# Stripping paint from old clapboards



## homebrewz (Jul 19, 2011)

I have some painting to do on an old house. The paint has chipped away from overall about 25% of the surface, so parts of the siding have grayed a bit from exposure. I plan to scrape all loose material then go over exposed wood with a sander to get rid of the weather damaged top layer. What is a good way to get the chips and most of the old paint off? 

I have read about tools that heat up sections of the clapboard and loosen the paint that way, but they are very expensive. I also have a friend who has used a propane torch, but it seemed like an accident waiting to happen. I was thinking something along the lines of a wire wheel on a right angle grinder... is that reasonable? 

thanks!


----------



## Danno77 (Jul 19, 2011)

homebrewz said:
			
		

> I have some painting to do on an old house. The paint has chipped away from overall about 25% of the surface, so parts of the siding have grayed a bit from exposure. I plan to scrape all loose material then go over exposed wood with a sander to get rid of the weather damaged top layer. What is a good way to get the chips and most of the old paint off?
> 
> I have read about tools that heat up sections of the clapboard and loosen the paint that way, but they are very expensive. I also have a friend who has used a propane torch, but it seemed like an accident waiting to happen. I was thinking something along the lines of a wire wheel on a right angle grinder... is that reasonable?
> 
> thanks!


That could work. I'd avoid heat If you can. I use a heat gun on doors and trim, but doing siding that way would take forever and risks smoldering where you can't see it only to ignite later. You could also try pressure washing it, but that can be pretty abrasive if your wood is soft.


----------



## willworkforwood (Jul 20, 2011)

I had the same chore 27 years ago on an old colonial which had years of neglect - our first house.  I used a small hand scraper, and at the beginning was trying to get everything off.  Didn't take too long to figure out it would have taken years to get that completely done by hand.  So I took some advice I read in a home repair book (no Web back then!), and just scraped off everything that was loose.  And I also didn't try to sand any existing exposed patches - just scraped and washed everything (but it still took a while on that big house).  I wasn't too sure how it was going to work out, with patches of raised paint interspersed with the cleaned-off wood.  It turned out that after stepping back and looking at the entire finished job, everything looked great, and it was still in fine shape when we sold the place 4 years later.  I think the gray wood won't have a problem taking and holding paint.  You might want to try it on one very small section with your paint/primer of choice, and see if you can live with it.  Just my non-professional opinion.  Good luck with it, regardless of how you go.


----------



## pybyr (Jul 20, 2011)

search "needle scaler" on here for some suggestions I offered in another thread


----------



## fraxinus (Jul 20, 2011)

For almost 40 years, I've been periodically scraping cedar clapboards - some of which date back to circa 1810 - on my own house. There really are no shortcuts. A scraper with a carbide steel blade helps because it retains its edge a lot longer. (On the other hand, carbon steel blades are a lot easier to resharpen with a file). Feathering the edges of bare patches with a sander may be necessary in a few places, but isn't an absolute must. Sanding all bare weathered areas is not necessary either.
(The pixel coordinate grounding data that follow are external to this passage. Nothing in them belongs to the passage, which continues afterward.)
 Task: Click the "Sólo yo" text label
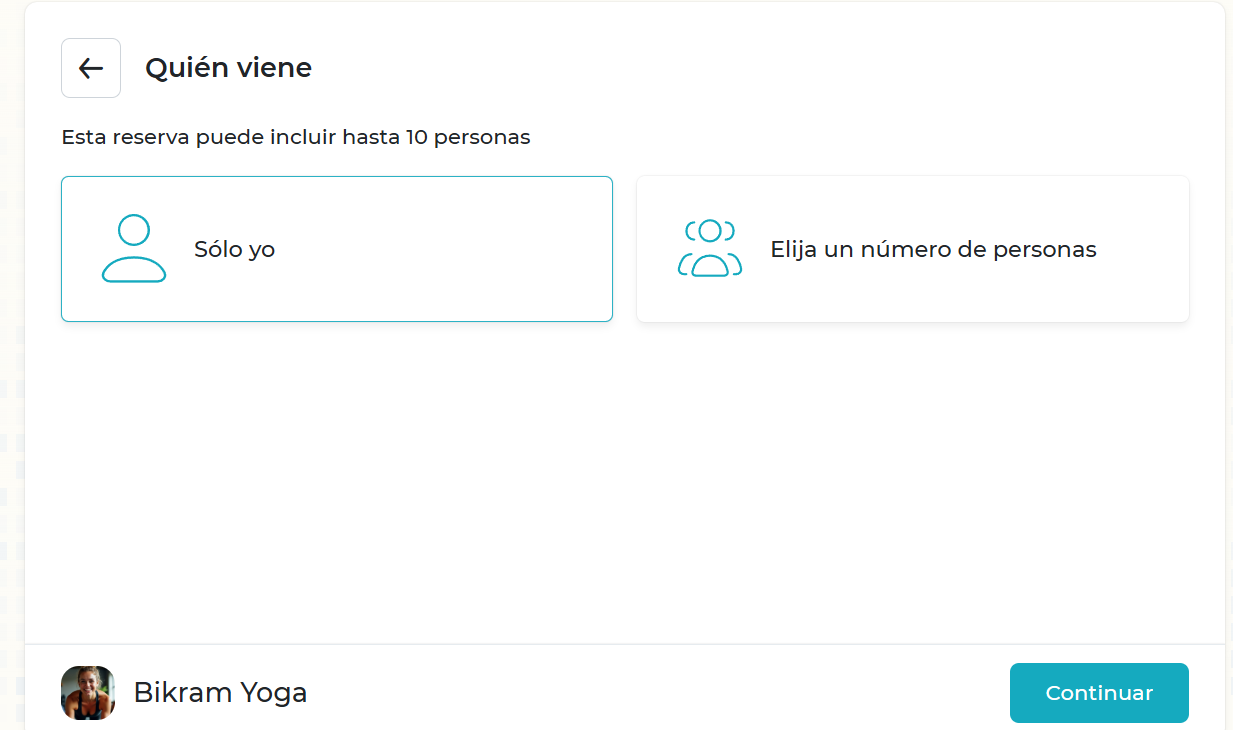[x=234, y=249]
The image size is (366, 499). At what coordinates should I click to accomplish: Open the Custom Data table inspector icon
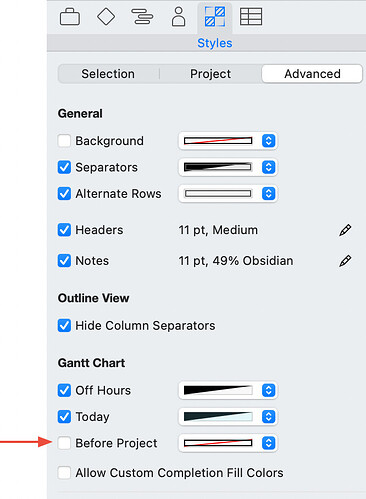[x=251, y=17]
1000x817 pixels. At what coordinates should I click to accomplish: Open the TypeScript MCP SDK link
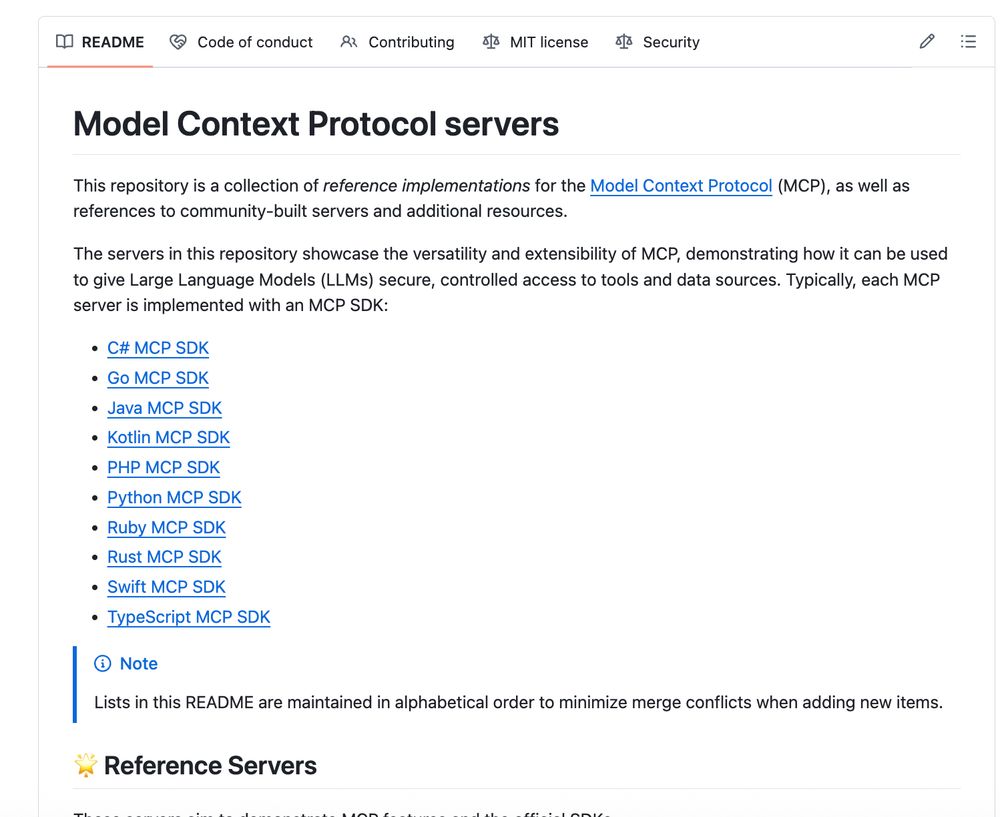tap(189, 617)
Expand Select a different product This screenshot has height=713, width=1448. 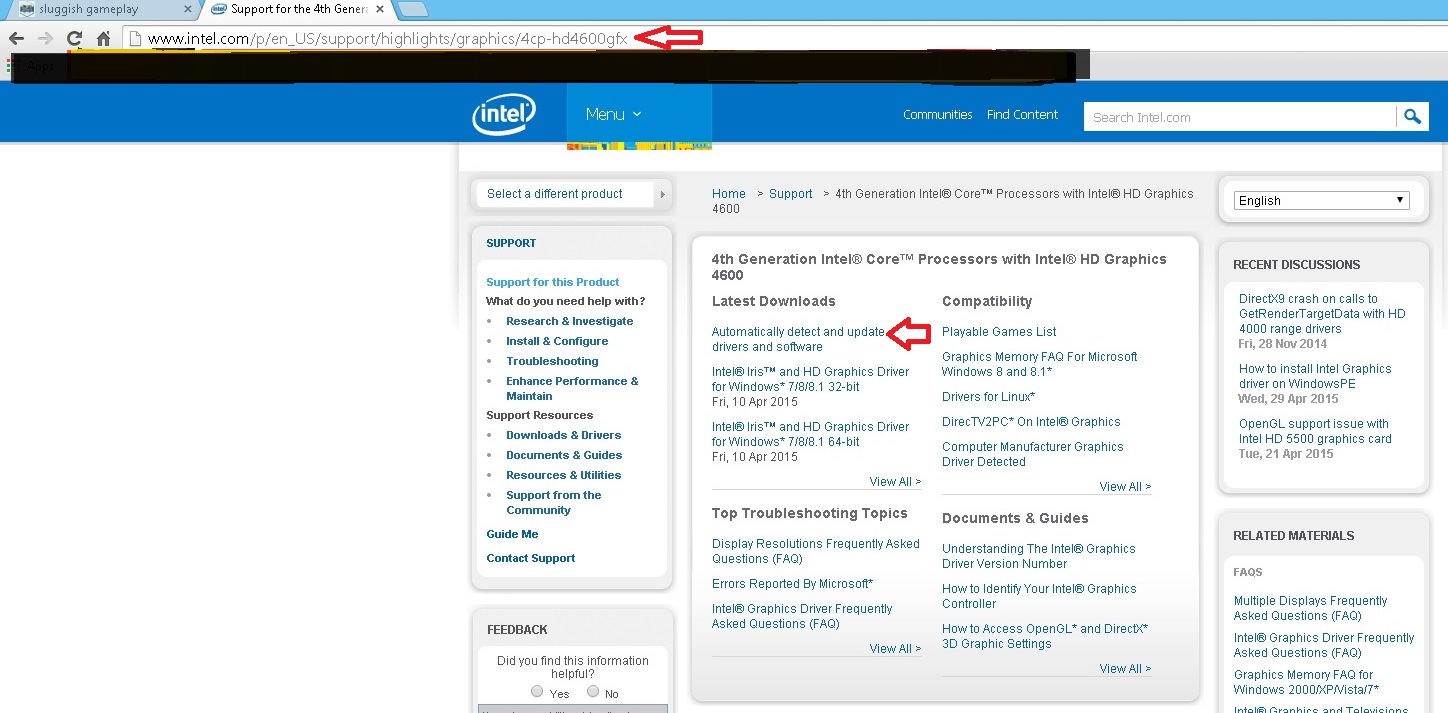[572, 194]
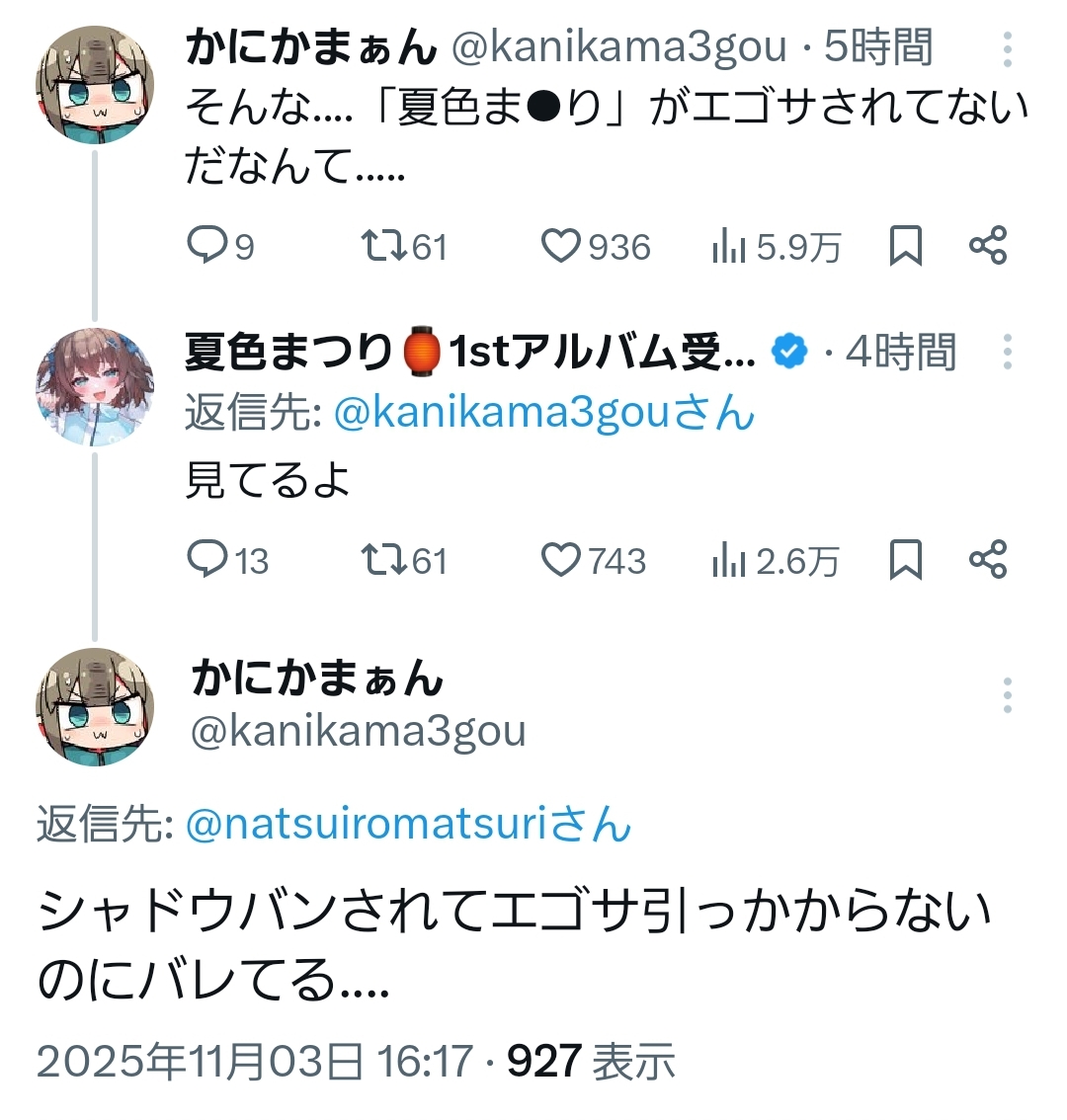Bookmark 夏色まつり's 見てるよ reply
The width and height of the screenshot is (1067, 1120).
905,560
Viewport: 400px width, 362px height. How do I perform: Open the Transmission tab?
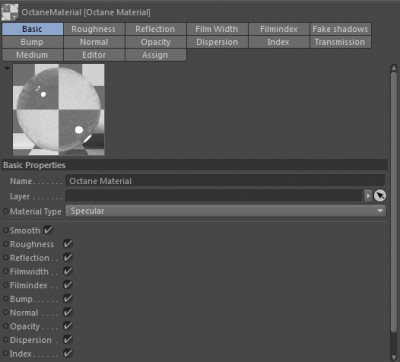pos(340,42)
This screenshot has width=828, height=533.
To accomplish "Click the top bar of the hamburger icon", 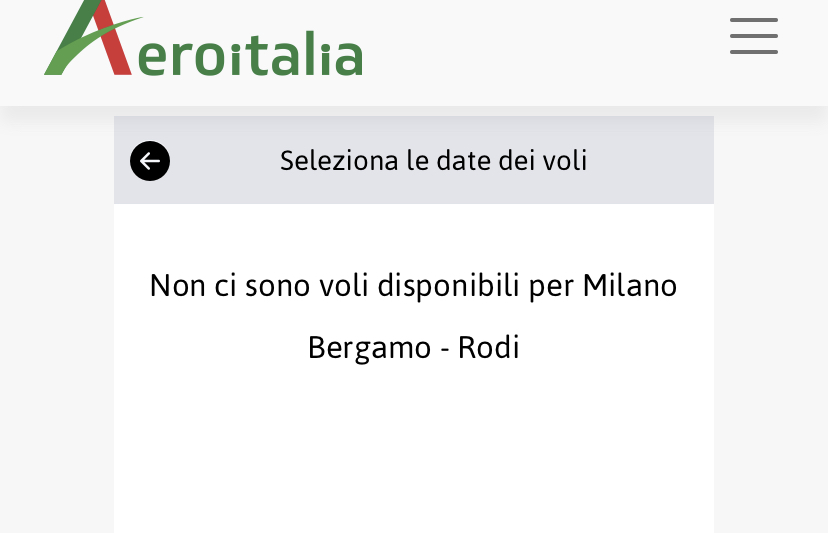I will [753, 19].
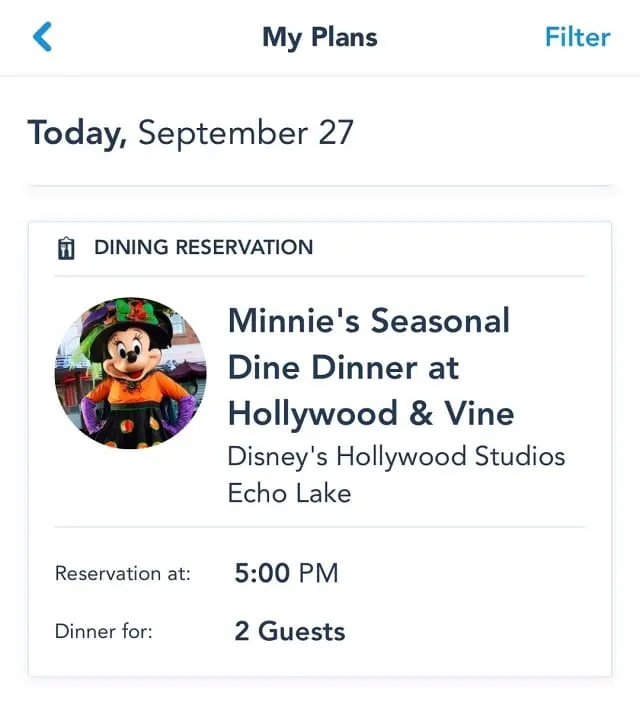Viewport: 640px width, 712px height.
Task: Click the Hollywood & Vine line of the title
Action: click(x=371, y=414)

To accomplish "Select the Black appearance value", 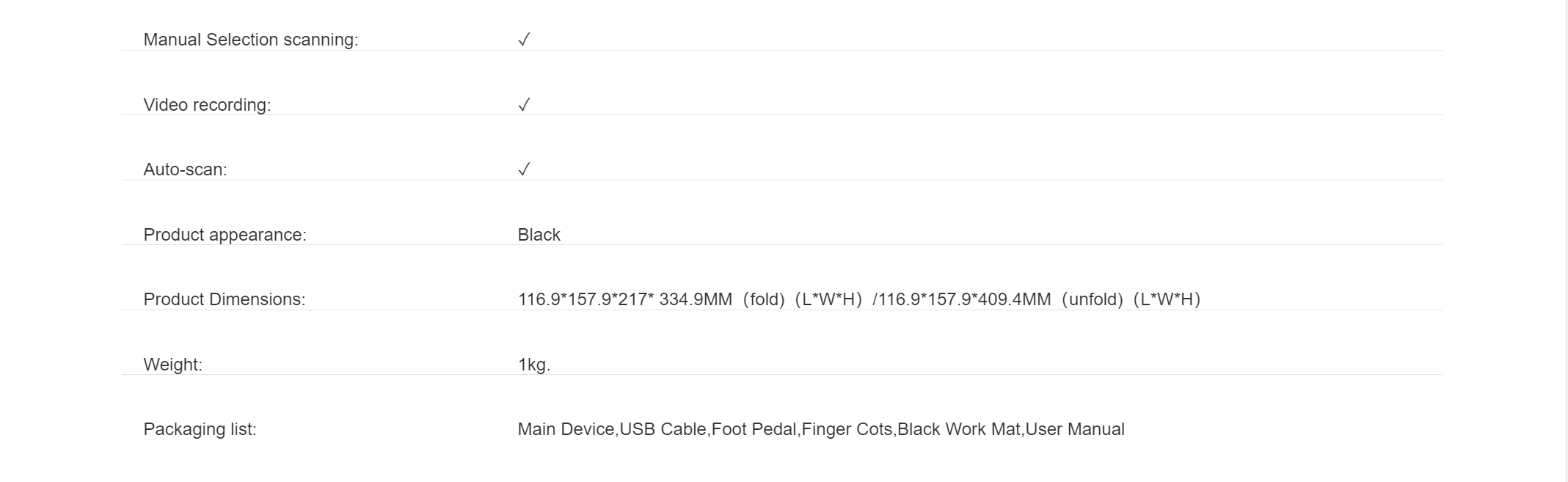I will point(539,235).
Using anything that heats up poses a very significant risk. The smallest of smoldering embers can easily become a major fire if one falls into the wall cavity and comes in contact with old, dry wood, insulation, debris etc.


----------



## jeffoc (Jul 20, 2011)

I've been doing the same thing lately. Mostly with a hand scraper, but there is a tool called a paint eater. I bought a commercial version of it and it works great. Then someone told me about basically the same tool at walmart for 50 bucks. 
It is kind of like the wire wheel theory but with a solid disc.


----------



## homebrewz (Jul 20, 2011)

Thanks for the suggestions. I searched around here about a month ago, then didn't check into the board for a while so I missed the previous paint stripping thread. The needle scaler looks interesting, but maybe better for hard, non-wood surfaces? I am definitely not going to use a torch. The same goes for pressure washing as I think for this application it will do more harm than good. The paint eater looks promising. I did a small section 2 years ago with a wire brush attachment on a power drill. It was slow and it was hard to keep the drill steady. I need a new right angle grinder anyway, so maybe I can a paint eater type attachment for it and get two tools in one. 

Some of you mentioned that the old gray wood should still take paint. I have read that exposed, grayed wood should be sanded down a little as the exposed layer looses the ability to absorb paint. I definitely didn't sand much on the section I did 2 years ago and it still looks good. Perhaps roughing up the surface with the wire wheel was enough.


----------